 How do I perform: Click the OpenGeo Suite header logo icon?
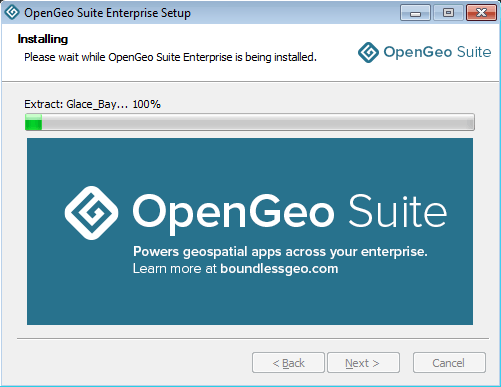[368, 52]
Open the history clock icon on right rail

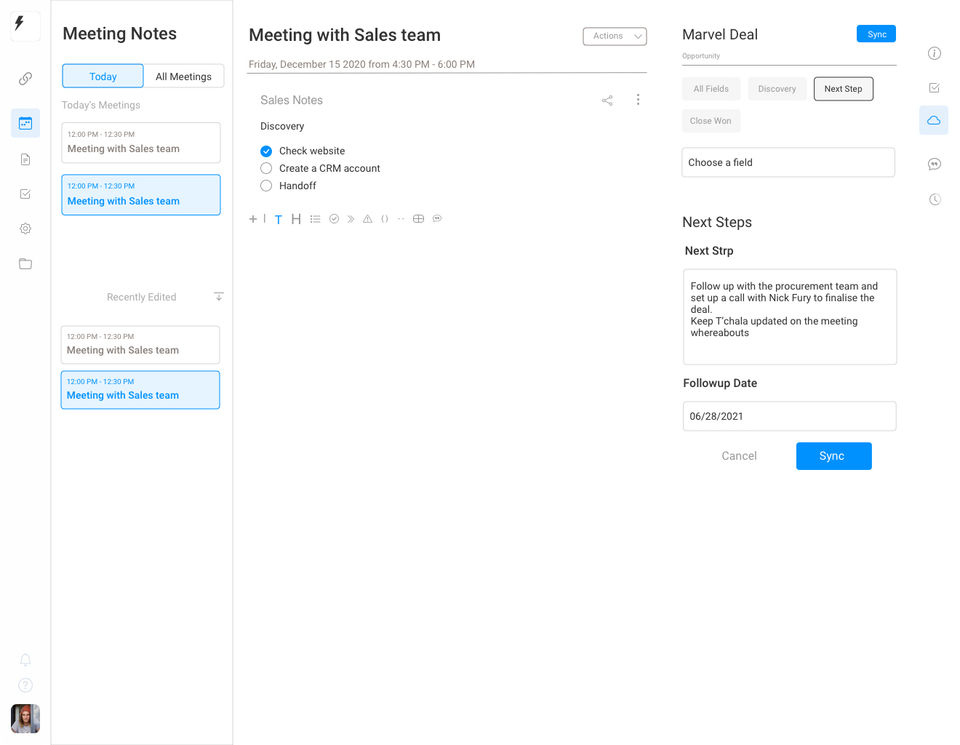coord(934,200)
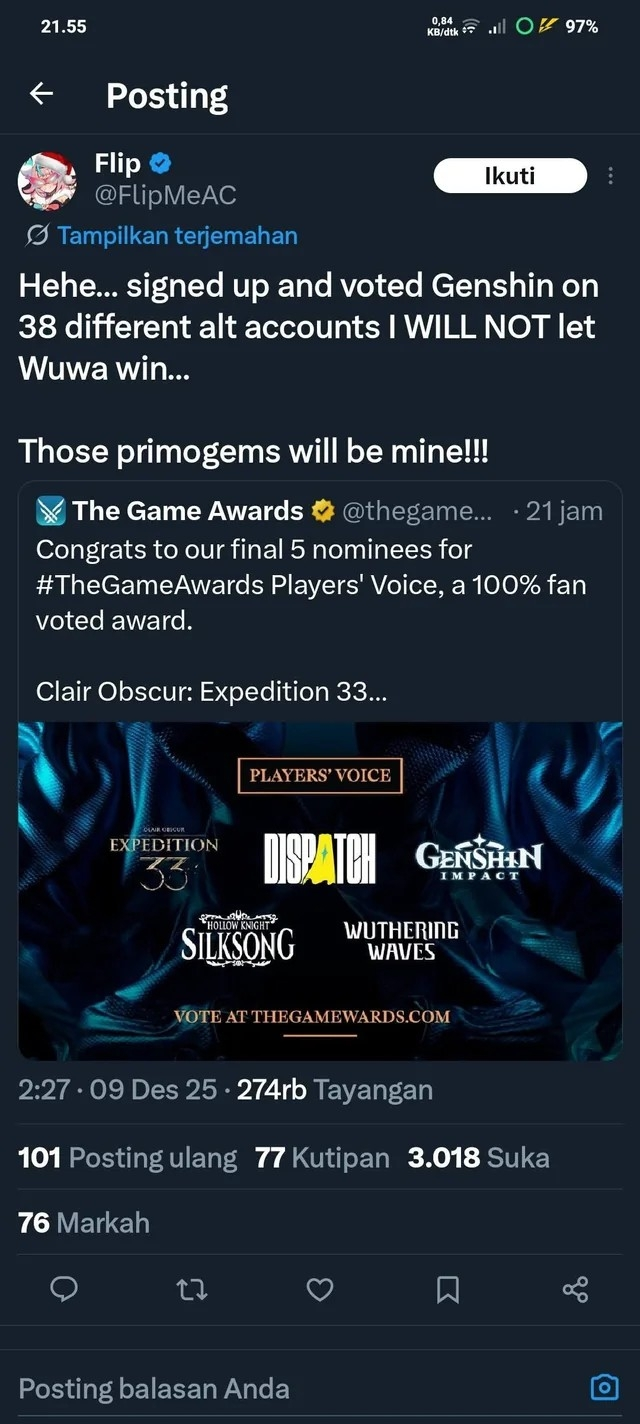Image resolution: width=640 pixels, height=1424 pixels.
Task: Tap the Posting balasan Anda reply field
Action: (x=300, y=1388)
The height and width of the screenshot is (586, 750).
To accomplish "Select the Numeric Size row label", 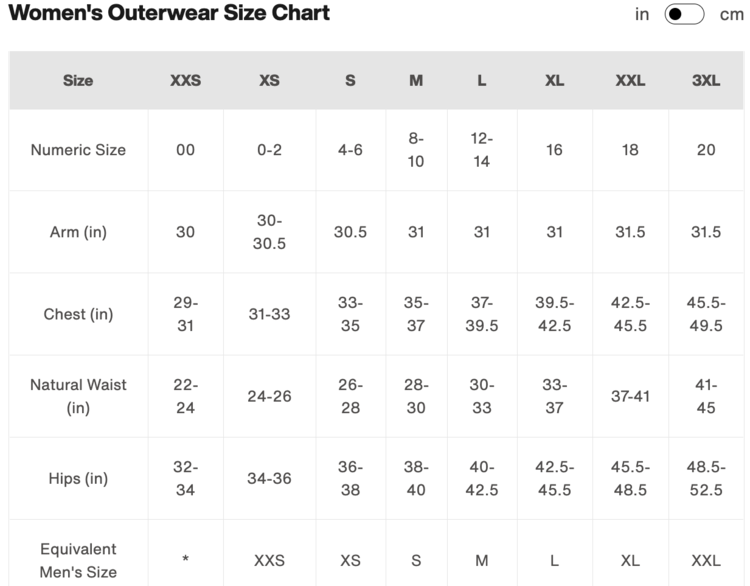I will click(78, 150).
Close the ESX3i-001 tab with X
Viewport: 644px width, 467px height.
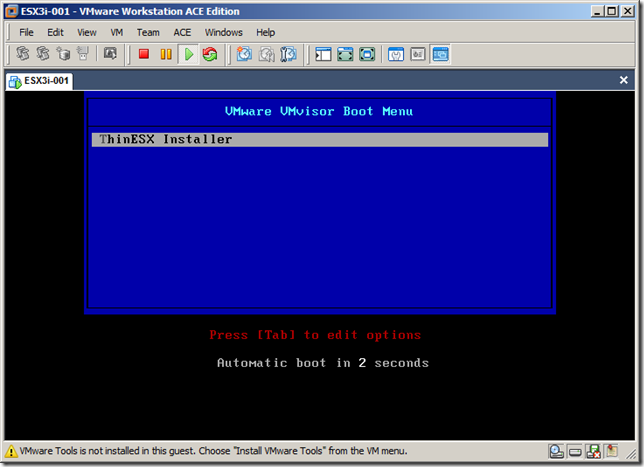pyautogui.click(x=624, y=81)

**What needs to be done:** Reproduce verbatim, and only, the lines starting at the one that contains "Close the ESX3i-001 tab with X" and ending with the final line of the records; leave out the pictures.

**Response for this exercise:**
Close the ESX3i-001 tab with X
Viewport: 644px width, 467px height.
pyautogui.click(x=624, y=81)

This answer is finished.